Pour trouver la matière de mon scénario, j’ai puisé dans une base de données très élogieuses, que Xi avait complaisamment confié à la presse locale au début de son règne. Pour le reste, j’ai dû compulser les ouvrages les plus récents sur la vie et les idées de Xi Jinping, données rassemblées par des journalistes, diplomates et universitaires américains, britanniques, français ou allemands. Par téléphone ou par e-mail, j’ai correspondu avec d’anciens collègues et amis à Londres, New York, Pékin, Hong Kong et Taipei. J’ai aussi exploité un nombre d’incidents insolites parus en Chine peu avant l’avènement du nouveau n°1, surtout en 2012.

Spectaculaires et souvent violents, ces incidents avaient alors fait l’objet de spéculations et d’interprétations pour tenter d’en dissiper leur mystère.  Or, en les associant et reliant entre eux 10 ans plus tard, à la lumière de ce que Xi Jinping avait entretemps fait du pays, je vis émerger un fil conducteur sur les impitoyables guerres de pouvoir entre la poignée d’hommes et de familles qui tiennent ce pays.
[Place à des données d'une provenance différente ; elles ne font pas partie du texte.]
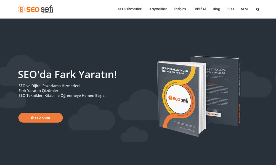Navigate to the Blog page
This screenshot has height=165, width=276.
[x=216, y=9]
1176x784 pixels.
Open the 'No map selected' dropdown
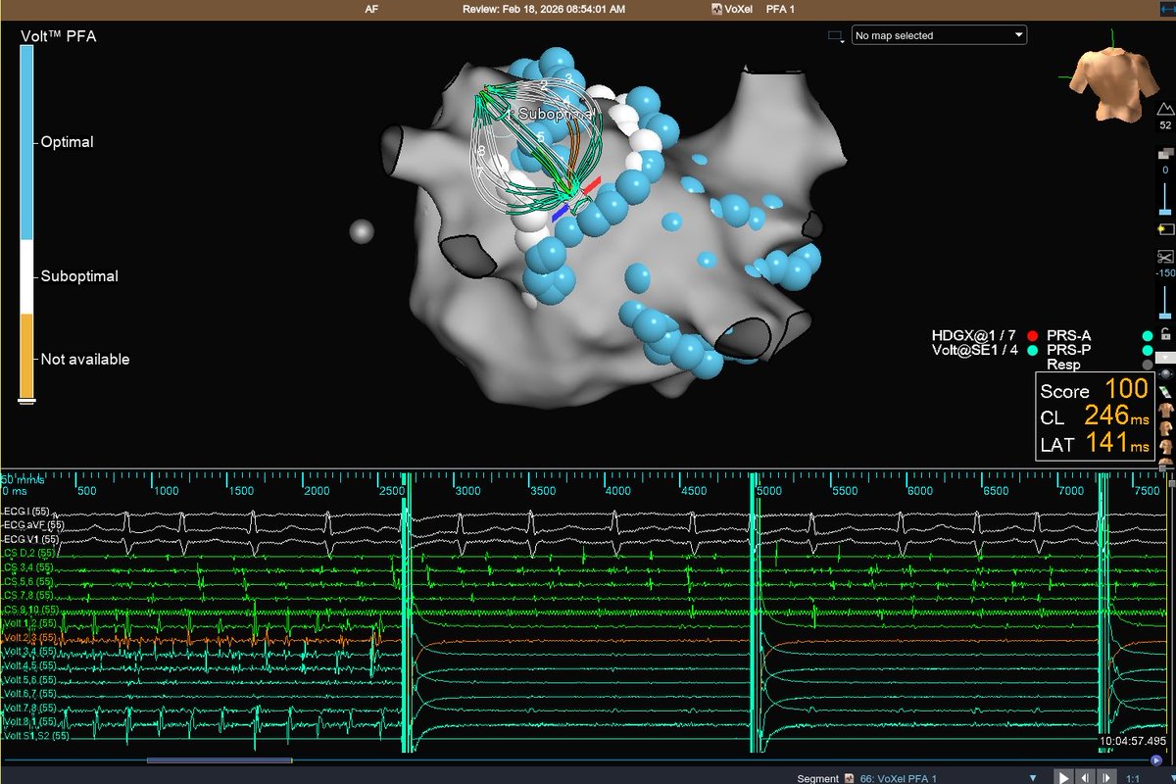pyautogui.click(x=938, y=34)
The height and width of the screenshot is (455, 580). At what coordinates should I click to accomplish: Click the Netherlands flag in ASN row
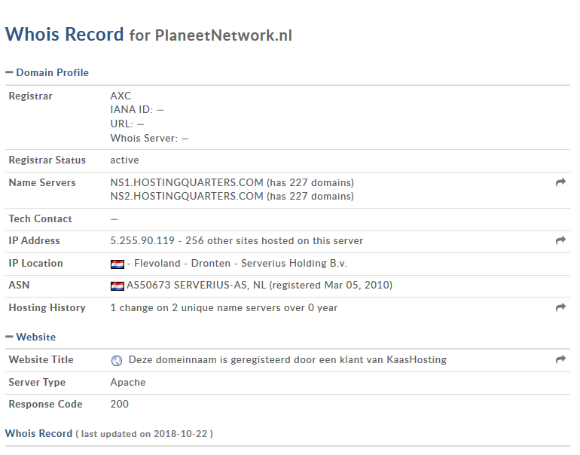click(117, 286)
Aujourd’hui, la planète entière entre dans une perspective nouvelle, sous le flirt entre Donald Trump et Vladimir Poutine, entre Etats-Unis et Russie, les deux empires rivaux de longue date et qui à présent se rapprochent. L’enjeu de tout cela est connu : c’est le rêve de tout autocrate, de Napoléon à Hitler en passant par Mao Zedong, Poutine et Trump, de  subjuguer le reste de la planète, d’instaurer un nouvel ordre final militaire et commercial, sur les pays du monde.

Mais notre BD est là pour rappeler l’existence du troisième larron chinois : Xi Jinping, bien en place dans la pénombre et en attente. En neuvième position du grand livre des 36 Stratagèmes (un manuel antique de stratégie militaire), nous attend la formule « regarder l’incendie sur la rive d’en face » (隔岸观火 – gé’àn guān huǒ). Ce qu’on y voit : des troupes ennemies en train de s’épuiser, tandis que cette troisième force conserve ses troupes fraîches, prêtes à traverser quand ces belligérants auront usé leur force, et de remporter facilement la guerre.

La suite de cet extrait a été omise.